• WORK INSTRUCTIONS
Search the entries below. Return every line that has "Emmys" in it.

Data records
= = = = =
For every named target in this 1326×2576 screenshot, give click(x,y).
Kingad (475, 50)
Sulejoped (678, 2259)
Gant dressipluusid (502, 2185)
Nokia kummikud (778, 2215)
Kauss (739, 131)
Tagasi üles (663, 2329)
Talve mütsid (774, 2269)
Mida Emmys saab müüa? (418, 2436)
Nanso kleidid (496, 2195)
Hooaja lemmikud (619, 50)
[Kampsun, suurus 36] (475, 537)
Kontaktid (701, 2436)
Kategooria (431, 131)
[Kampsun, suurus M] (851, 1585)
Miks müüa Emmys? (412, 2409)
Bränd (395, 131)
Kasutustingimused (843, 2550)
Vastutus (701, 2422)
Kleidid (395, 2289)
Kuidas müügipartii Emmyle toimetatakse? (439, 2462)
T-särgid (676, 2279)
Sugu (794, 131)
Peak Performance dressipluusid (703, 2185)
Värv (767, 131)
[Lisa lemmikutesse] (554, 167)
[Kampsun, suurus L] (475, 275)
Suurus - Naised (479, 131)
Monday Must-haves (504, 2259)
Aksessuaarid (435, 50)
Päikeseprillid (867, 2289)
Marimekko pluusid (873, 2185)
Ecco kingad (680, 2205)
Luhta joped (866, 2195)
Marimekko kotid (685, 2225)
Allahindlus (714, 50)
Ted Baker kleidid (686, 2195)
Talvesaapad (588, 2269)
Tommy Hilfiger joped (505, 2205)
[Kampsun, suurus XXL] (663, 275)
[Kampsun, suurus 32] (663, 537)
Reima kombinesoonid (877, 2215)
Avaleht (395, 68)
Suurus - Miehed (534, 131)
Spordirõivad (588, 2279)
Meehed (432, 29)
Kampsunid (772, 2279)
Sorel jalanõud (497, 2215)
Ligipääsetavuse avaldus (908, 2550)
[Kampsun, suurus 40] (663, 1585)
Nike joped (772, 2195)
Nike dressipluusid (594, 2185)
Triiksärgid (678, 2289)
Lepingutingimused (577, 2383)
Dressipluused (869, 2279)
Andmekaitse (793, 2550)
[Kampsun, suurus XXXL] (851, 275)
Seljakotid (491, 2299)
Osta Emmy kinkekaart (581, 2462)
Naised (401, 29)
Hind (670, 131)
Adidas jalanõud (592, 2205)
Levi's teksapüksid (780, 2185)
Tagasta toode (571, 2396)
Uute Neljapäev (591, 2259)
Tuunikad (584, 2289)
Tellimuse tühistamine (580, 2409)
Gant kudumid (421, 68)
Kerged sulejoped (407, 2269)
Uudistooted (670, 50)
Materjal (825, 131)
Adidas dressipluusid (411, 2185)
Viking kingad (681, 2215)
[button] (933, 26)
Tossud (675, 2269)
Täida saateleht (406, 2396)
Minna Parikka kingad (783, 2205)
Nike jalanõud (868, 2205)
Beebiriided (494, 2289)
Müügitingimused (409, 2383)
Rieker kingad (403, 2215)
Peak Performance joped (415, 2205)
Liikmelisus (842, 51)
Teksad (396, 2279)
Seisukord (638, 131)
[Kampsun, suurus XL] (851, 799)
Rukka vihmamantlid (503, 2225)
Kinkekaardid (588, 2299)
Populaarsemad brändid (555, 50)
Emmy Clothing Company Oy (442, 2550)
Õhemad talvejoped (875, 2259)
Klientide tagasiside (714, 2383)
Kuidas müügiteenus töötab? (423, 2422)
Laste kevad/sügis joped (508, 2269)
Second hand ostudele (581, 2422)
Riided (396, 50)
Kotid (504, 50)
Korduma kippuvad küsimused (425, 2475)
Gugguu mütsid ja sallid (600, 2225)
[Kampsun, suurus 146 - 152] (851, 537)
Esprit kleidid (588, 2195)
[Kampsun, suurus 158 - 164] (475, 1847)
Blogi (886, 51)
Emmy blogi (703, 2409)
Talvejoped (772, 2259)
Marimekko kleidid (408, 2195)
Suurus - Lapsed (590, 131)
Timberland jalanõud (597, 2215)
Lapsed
= = = = =
• ANSWER TO THIS TASK
Mida Emmys saab müüa? (418, 2436)
Miks müüa Emmys? (412, 2409)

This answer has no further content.